Reliability and Availability Separation

Apache Kafka® natively supports a multi-replica mechanism to ensure data durability through replica redundancy. It enhances system availability via a fast failover mechanism achieved through leader election among different replicas.

In cloud environments, EBS has a built-in 3-replica storage mechanism. If Kafka also implements a 3-replica storage system, it would result in data being stored 9 times, significantly increasing storage, bandwidth, and computational costs. AutoMQ Inc. believes that cloud-native Kafka no longer requires a multi-replica mechanism to provide both reliability and availability. By separating reliability to cloud storage and independently providing availability, it achieves true cloud-native implementation.

Technical Advantages

AutoMQ has the following advantages compared to Apache Kafka®:

10x Cost Advantage

The new cloud-native architecture of AutoMQ fully leverages the high availability and elastic provisioning capabilities of object storage, offering customers a 10x cost advantage over Apache Kafka®.

  • Using object storage as the core primary storage can significantly reduce storage costs.

  • Achieve high availability without duplicating multiple replicas, saving 2/3 of the traffic and replication costs.

  • Native support for Spot instances and AutoScaling, no need to reserve resources for peak loads.

Extreme Elasticity

AutoMQ separates state storage to object storage services, ensuring a completely stateless business logic layer.
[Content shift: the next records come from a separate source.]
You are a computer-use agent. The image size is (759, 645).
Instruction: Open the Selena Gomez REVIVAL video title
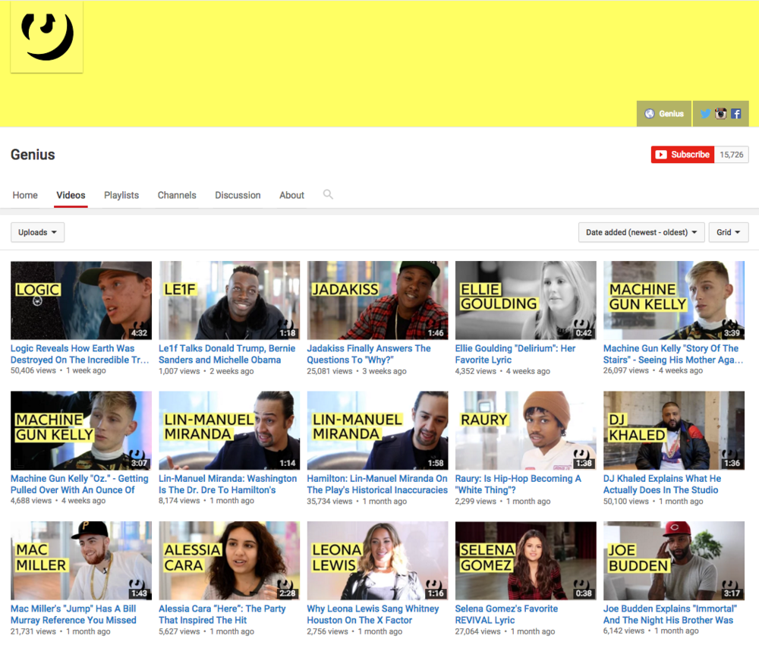tap(506, 614)
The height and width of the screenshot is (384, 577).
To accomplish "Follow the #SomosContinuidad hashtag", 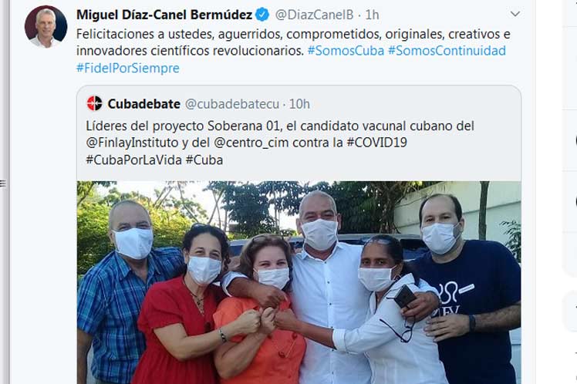I will 447,50.
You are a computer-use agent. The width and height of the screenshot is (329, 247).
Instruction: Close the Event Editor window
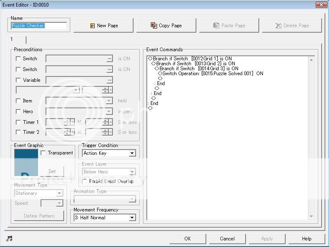321,5
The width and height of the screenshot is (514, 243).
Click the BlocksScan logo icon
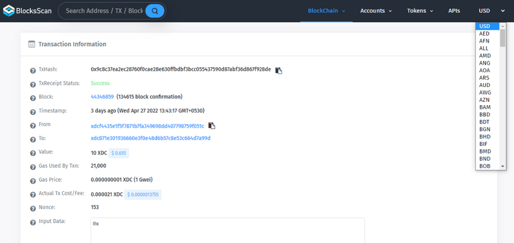[10, 11]
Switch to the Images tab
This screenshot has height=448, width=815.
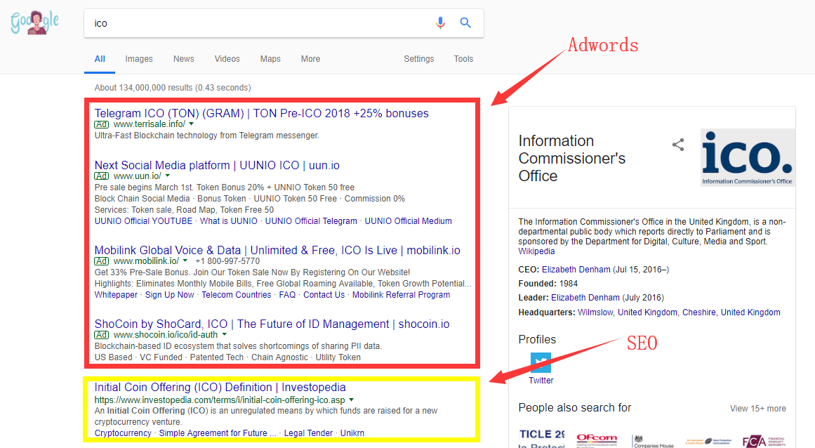138,59
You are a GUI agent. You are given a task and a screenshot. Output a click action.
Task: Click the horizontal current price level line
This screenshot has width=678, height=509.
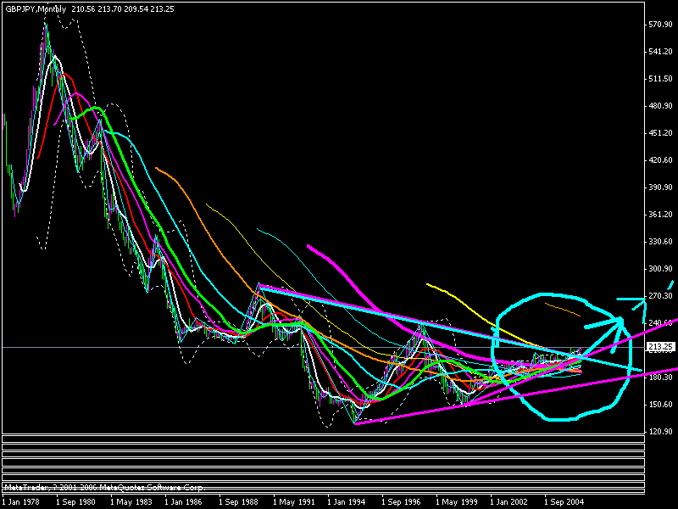pos(254,347)
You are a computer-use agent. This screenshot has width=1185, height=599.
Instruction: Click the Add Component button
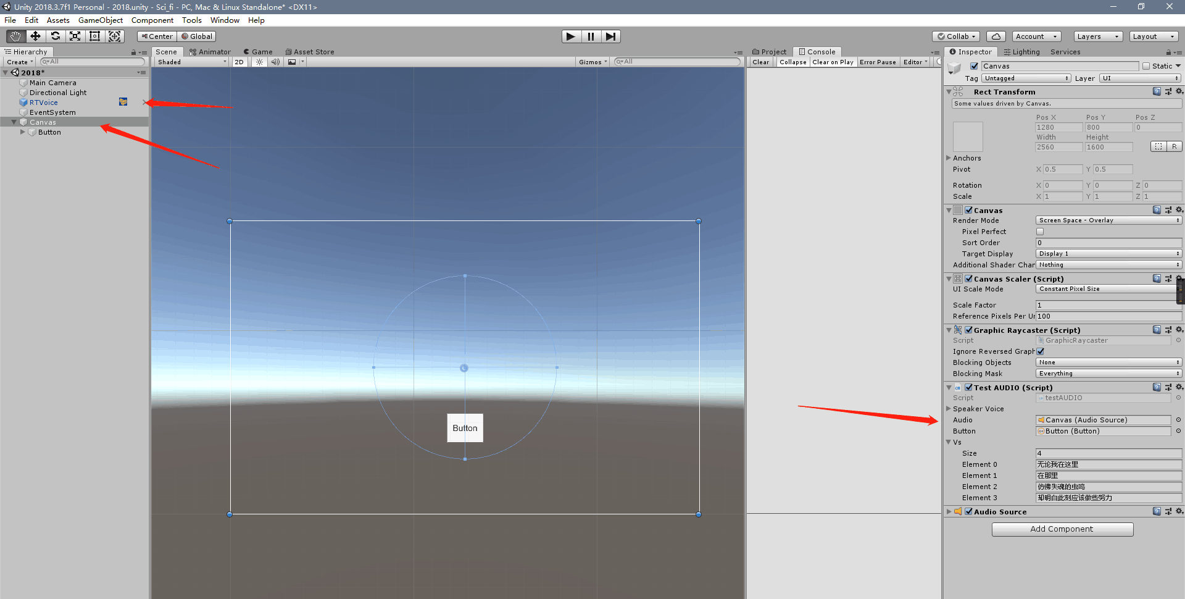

AutoMQ clusters can complete partition reassignment and traffic self-balancing within seconds, effectively solving the slow rebalancing and difficult partition reassignment issues encountered during Apache Kafka scaling operations. By integrating with cloud providers' elastic scaling group policies, adaptive elastic scaling of the cluster is easily achieved.

Cold Reads Do Not Affect Message Writing

Each Apache Kafka server provides fixed IOPS for message read and write operations. If there is a large-scale cold read, causing IOPS to hit the limit, message writing may queue up and timeout. This is due to the limitations of Kafka's integrated storage and compute architecture. In contrast, AutoMQ adopts a storage-compute separation architecture, where cold and hot reads/writes do not interfere with each other. Cold read throughput depends on the object storage's throughput capacity, and EBS is used exclusively as WAL for the write message process. Therefore, this issue is effectively avoided in the AutoMQ architecture.

Zero Service Interruption

AutoMQ stores all data on S3, thus during cluster scaling, there is no need for data replication to quickly respond to sudden traffic spikes. In comparison, Apache Kafka requires substantial bandwidth for data replication after scaling, making it challenging to handle sudden traffic surges. Through features like auto-scaling, auto-traffic balancing, and automatic fault recovery, AutoMQ achieves a high level of system autonomy, ensuring higher availability without manual intervention.

100% Compatibility with Apache Kafka®

Unlike other vendors who reimplement the Kafka protocol, AutoMQ uses a minimal storage layer replacement approach. By only modifying the underlying LogSegment implementation while keeping the main Apache Kafka code unchanged, AutoMQ easily achieves 100% compatibility with Apache Kafka and quickly adapts to new versions.